« Les élèves ont une force mentale exceptionnelle » : crise sanitaire et enseignement à Mayotte

Nadia enseigne à Mayotte depuis 2015, année de son installation dans le département. Elle est en poste au Lycée Tani Malandi de Chirongui dans le sud de l’île, endroit encore plutôt calme, loin des violences sociales qui règnent sur les autres parties de l’île. Elle répond aux questions du SE-Unsa, concernant les difficultés pour mener un enseignement à distance, du fait de la crise sanitaire, dans un des départements les plus pauvres de France.

En quoi l’enseignement a distance à Mayotte c’est quand même pas pareil qu’ailleurs ?

L’enseignement à distance à Mayotte fonctionne à deux vitesses. Nous avons d’un côté, des élèves studieux et équipés correctement à la maison pour pouvoir suivre des cours à distance, c’est-à-dire une bonne connexion internet et un ordinateur. D’un autre côté, nous avons des familles dont les revenus sont extrêmement bas et dont la priorité n’est pas l’école mais plutôt de se nourrir au quotidien. Ces familles vivent dans des conditions très difficiles car elles n’ont pas accès à l’électricité et à l’eau potable (difficile de le croire et pourtant ils sont nombreux dans ce cas). Il est difficile lorsque l’on est professeur principal de recevoir une quantité d’emails de témoignages d’élèves qui traversent une période difficile et qui n’ont rien à manger ou encore doivent s’acquitter des tâches ménagères avant de se mettre au travail. Malgré cela, ils essayent de s’accrocher à l’école qui représente pour eux une issue. Ils se procurent pour la plupart des téléphones portables à cartes pré-payées pour pouvoir suivre les cours. L’an dernier le rectorat a acheté un grand nombre de cartes chez plusieurs opérateurs et les a principalement distribuées aux classes à examen en lycée pour éviter le décrochage. Nous avons également ouvert au sein de mon établissement une cagnotte en ligne pour distribuer des bons alimentaires aux familles. Les professeurs se sont tous mobilisés. C’est difficile de faire face à tout cela et parfois nous oublions notre métier pour laisser place à l’humain simplement.

L’enseignement à distance a t-il changé la manière de se comporter des élèves ?

Je partage mon expérience en lycée, mais le collège connaît d’autres problématiques. Pour terminer sur une note positive, beaucoup d’élèves qui ne s’expriment pas en classe ou qui ont du mal à suivre se mettent à travailler, à envoyer leur travail enregistré, c’est agréable et encourageant. Nous apprenons tous les jours avec ces élèves et grandissons car ils ont une force mentale assez exceptionnelle.

Pédagogiquement peut-on faire mieux avec ce 2ème confinement, au vu de ce que savent faire les élèves ?

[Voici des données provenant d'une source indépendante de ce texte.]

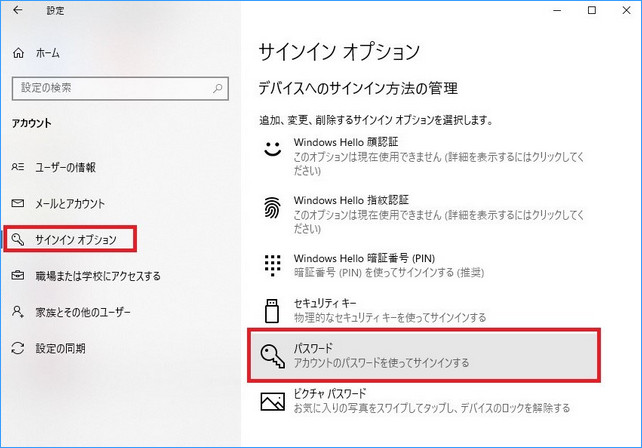
Task: Click the picture password image icon
Action: [272, 401]
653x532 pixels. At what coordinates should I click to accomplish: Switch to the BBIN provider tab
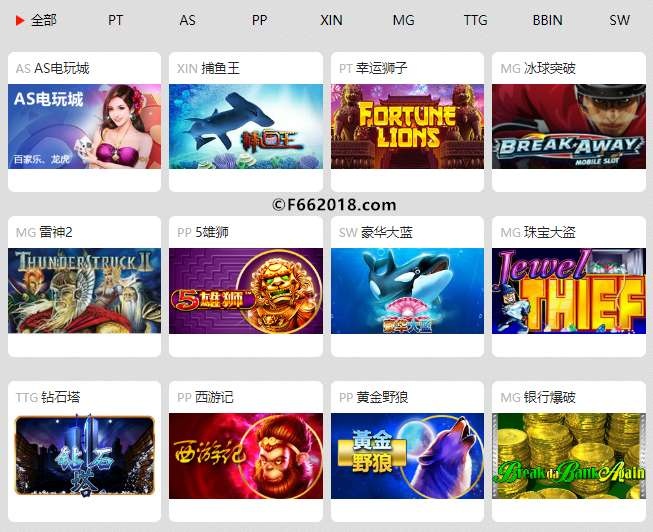pyautogui.click(x=548, y=20)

Ce deuxième confinement se passe pour le moment mieux dans le sens où les familles se sont équipées en matériel informatique ou téléphone portable et peuvent donc avoir un regard sur le travail de leurs enfants. Les professeurs principaux ont anticipé suite aux dysfonctionnements de l’an dernier. Les adresses mails sont devenues obligatoires à fournir (celle de l’élève ou d’un membre de la famille) ainsi qu’un numéro de téléphone valide sur lequel nous pouvons joindre l’élève. En classe, beaucoup d’enseignants ont commencé à intégrer les TICE de plus en plus dans leurs cours pour sensibiliser et former les élèves à l’informatique en vue d’un possible deuxième confinement qui vient en effet d’être annoncé. Cependant, encore trop d’élèves n’ont pas les bases pour se servir d’un ordinateur. Envoyer un document en pièce jointe, écrire un texte par exemple est encore trop compliqué.

Quelles difficultés ont les profs pour travailler avec les élèves selon les classes, les séries… ?

La principale difficulté que rencontrent les enseignants, quelle que soit la série ou la classe, est la bonne maîtrise de la langue française. Cela se ressent principalement sur la bonne compréhension des consignes de travail. Globalement, en lycée, les élèves de la série générale ont un niveau bien meilleur que ceux qui suivent la voie technologique. En série technologique, le niveau est vraiment très faible et cette année encore plus, suite au contexte épidémique que nous traversons et à ses conséquences sur la scolarité. Cela s’explique également par le choix d’orientation. Bon nombre de ces élèves n’ont pas le niveau, par exemple, pour suivre une filière STMG, mais y sont placés par défaut. Nous manquons énormément de place en voie professionnelle ou en CAP et ces élèves suivent cette filière par défaut, pour rester dans le système scolaire.